Segment Start: Source information
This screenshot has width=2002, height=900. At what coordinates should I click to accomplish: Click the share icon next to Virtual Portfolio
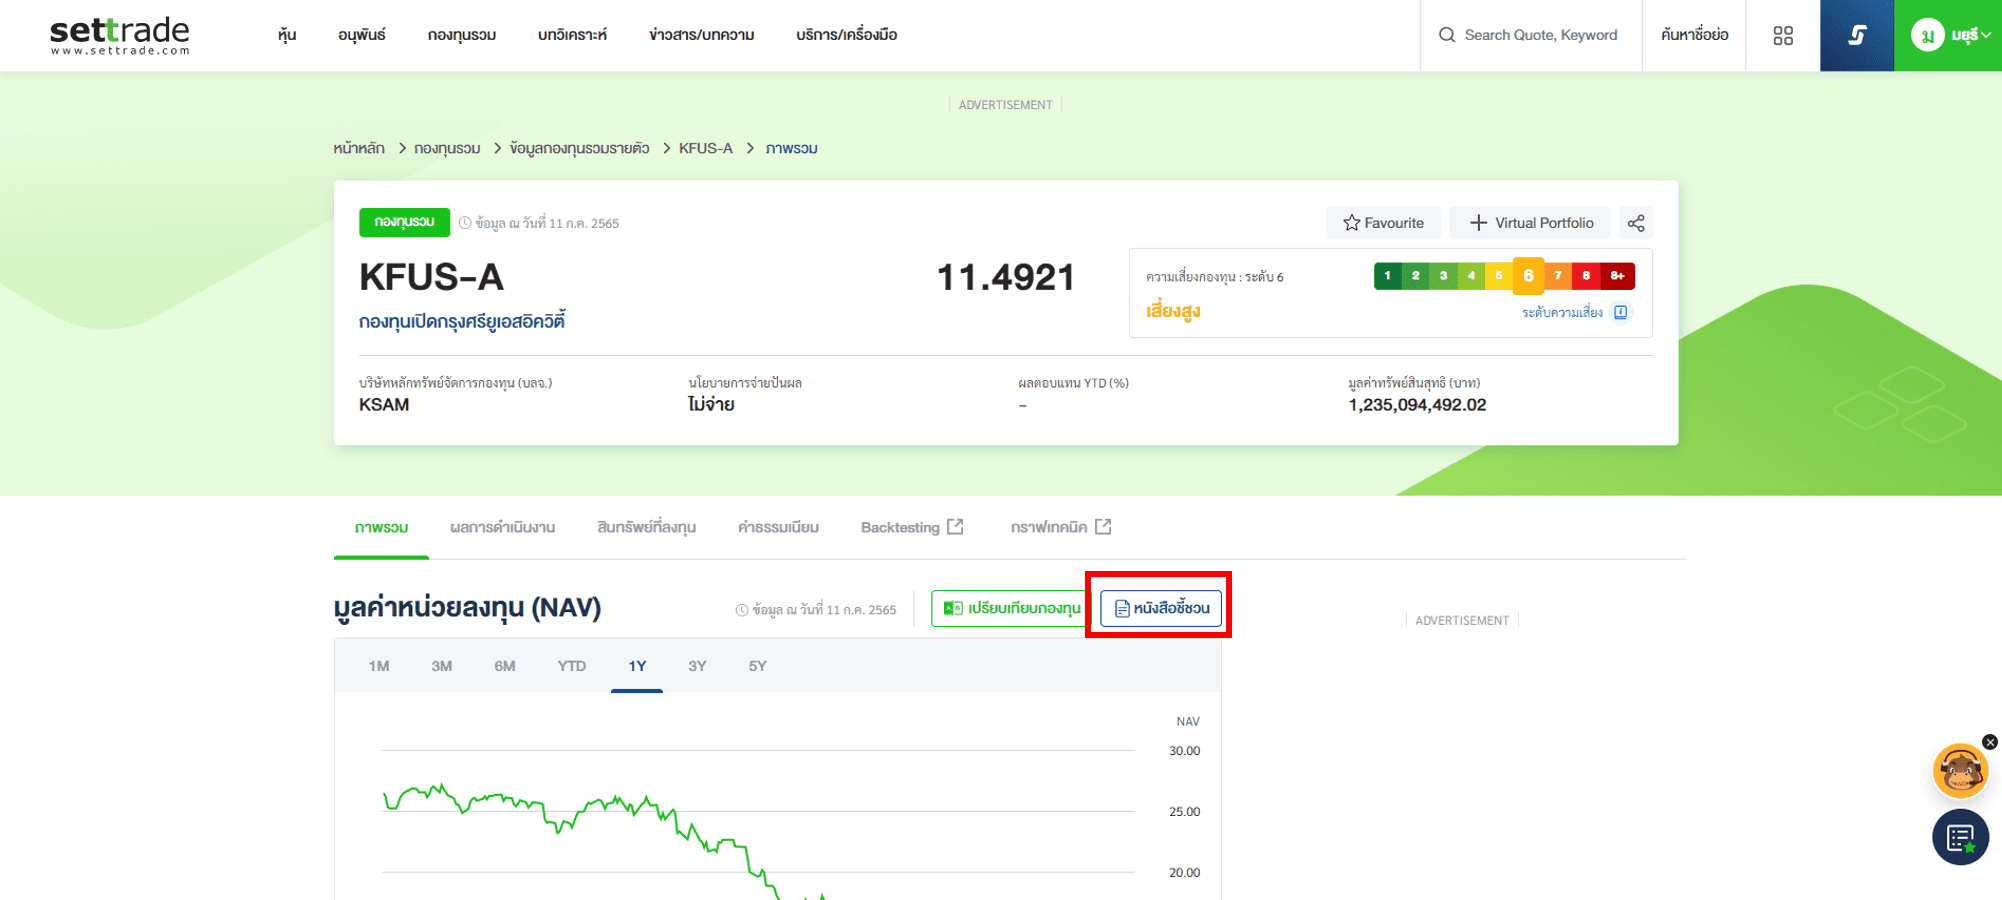(x=1636, y=223)
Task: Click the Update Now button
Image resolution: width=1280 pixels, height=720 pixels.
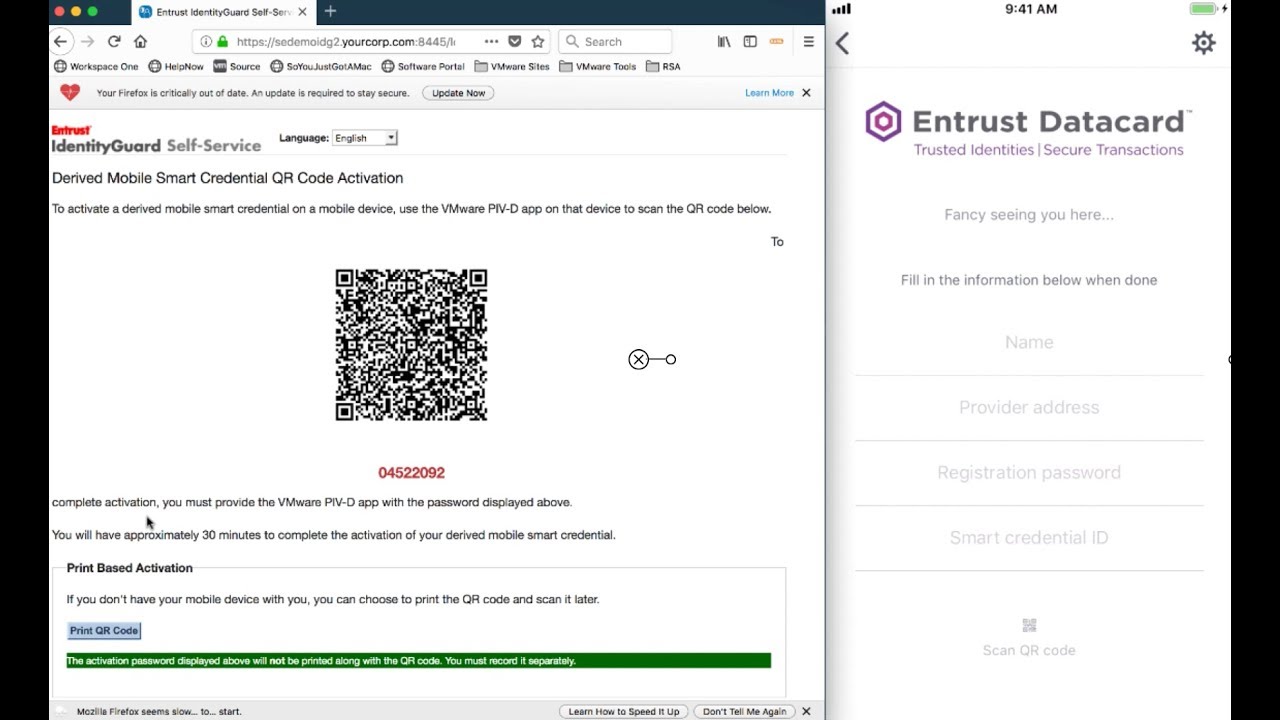Action: pyautogui.click(x=458, y=93)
Segment End: Source information
Write out the records above in full and exactly, with no pictures.

This screenshot has width=2002, height=900. At what coordinates should I click to accomplish: Click the share icon next to Virtual Portfolio
(x=1636, y=223)
Task: Click the Update Now button
Image resolution: width=1280 pixels, height=720 pixels.
Action: pyautogui.click(x=458, y=93)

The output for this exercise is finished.